By definition, B2B involves transactions between organisations… but at the end of the day, it’s always people who decide, based on objective factors (technical quality of the offer, price, payment facilities, etc.) and subjective factors (affinity with the people they are dealing with, perceived image of the service provider, etc.).
Moreover, the economic literature has produced the theory of bounded rationality (Herbet Simon), which postulates that an individual’s decision-making capacity is altered by a set of constraints such as lack of information, cognitive biases and lack of time. “Decision-makers tend to choose satisfactory rather than optimal solutions”, reads the paper developing the theory.

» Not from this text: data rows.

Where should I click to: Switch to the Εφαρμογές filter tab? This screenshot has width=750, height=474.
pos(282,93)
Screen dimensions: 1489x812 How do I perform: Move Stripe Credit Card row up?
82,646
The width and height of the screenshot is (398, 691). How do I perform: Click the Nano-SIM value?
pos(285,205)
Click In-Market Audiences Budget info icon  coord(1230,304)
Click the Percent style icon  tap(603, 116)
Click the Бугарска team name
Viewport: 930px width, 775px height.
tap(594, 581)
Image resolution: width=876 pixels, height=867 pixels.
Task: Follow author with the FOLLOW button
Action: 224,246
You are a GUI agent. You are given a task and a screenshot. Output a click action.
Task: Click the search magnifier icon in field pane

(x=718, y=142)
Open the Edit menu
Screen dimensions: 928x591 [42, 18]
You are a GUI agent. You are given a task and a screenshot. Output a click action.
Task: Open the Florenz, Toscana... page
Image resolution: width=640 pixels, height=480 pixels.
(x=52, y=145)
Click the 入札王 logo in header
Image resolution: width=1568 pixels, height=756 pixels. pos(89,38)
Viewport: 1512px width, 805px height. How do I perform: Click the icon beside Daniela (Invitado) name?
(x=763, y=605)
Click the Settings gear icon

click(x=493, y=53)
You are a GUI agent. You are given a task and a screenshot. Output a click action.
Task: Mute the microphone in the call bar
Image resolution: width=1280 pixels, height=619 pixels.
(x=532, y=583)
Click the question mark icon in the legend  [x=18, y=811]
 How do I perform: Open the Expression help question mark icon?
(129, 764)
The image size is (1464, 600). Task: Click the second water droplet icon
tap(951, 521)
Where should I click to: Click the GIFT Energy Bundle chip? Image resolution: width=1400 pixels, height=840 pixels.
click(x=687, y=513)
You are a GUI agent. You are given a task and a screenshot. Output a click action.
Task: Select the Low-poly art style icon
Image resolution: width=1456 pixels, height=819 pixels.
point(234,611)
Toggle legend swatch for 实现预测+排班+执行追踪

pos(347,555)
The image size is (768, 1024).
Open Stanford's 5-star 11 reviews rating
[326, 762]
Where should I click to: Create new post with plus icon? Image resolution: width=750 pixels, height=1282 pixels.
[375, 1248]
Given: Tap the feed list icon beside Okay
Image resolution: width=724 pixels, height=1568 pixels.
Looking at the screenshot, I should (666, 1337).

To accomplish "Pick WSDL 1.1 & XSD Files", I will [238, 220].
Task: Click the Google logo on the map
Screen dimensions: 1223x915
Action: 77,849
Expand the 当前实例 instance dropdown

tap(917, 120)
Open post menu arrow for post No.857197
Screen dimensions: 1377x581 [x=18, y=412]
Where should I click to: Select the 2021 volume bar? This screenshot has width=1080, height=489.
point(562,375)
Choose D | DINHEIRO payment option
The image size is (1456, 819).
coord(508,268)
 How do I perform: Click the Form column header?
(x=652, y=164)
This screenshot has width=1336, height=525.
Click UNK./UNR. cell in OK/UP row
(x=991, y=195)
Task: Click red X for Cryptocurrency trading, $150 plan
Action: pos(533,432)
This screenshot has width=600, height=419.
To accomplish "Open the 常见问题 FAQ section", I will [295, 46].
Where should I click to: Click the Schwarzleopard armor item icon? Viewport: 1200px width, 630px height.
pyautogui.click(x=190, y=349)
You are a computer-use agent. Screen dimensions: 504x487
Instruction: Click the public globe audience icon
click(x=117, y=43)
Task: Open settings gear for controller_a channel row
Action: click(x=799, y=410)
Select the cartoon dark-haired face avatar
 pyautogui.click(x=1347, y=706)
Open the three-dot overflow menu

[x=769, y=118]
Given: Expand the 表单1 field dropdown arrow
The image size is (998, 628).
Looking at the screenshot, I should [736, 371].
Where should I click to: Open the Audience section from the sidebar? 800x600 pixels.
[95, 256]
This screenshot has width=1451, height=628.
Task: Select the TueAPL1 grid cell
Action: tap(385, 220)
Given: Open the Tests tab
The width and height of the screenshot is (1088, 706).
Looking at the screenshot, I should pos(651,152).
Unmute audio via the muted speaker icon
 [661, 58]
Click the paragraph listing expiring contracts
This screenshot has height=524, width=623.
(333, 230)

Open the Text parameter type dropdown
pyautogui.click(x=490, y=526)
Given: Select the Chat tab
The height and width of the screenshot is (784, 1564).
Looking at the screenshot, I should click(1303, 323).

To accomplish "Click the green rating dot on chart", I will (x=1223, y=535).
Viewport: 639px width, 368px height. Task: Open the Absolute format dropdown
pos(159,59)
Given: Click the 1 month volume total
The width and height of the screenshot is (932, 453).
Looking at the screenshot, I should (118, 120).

Against a backdrop of unbridled digitalisation, and in the wake of a pandemic that has literally driven people away from their contacts, subjective elements seem to be gaining in importance in the decision-making process. What if Personal Branding was the missing link in your LeadGen strategy and your sales efforts?
Personal Branding: principles, formats and objectives
In the broadest sense, Personal Branding is the practice of promoting an individual through the marketing techniques usually used to advertise a brand or product offering. In a B2B context, Personal Branding consists of promoting a “company figure”, usually the CEO (SMEs) or a senior manager (large companies), as another channel for LeadGen.
In practice, the professional in question will be very active on social networks, particularly LinkedIn, sharing his or her Insights, studies, ideas and issues in line with the interests of the company’s target audience. This is known as “Thought Leadership”.
Personal Branding actions also include.
- Maintaining a blog;
- Taking part in professional events;
- Publishing books, usually to gain author status. This is more about status than book sales per se;
- Speaking in the specialist media. Here again, it’s not so much the audience for the programmes and other appearances that is sought. The aim is to disseminate this content to your audience on social networks in order to gain legitimacy.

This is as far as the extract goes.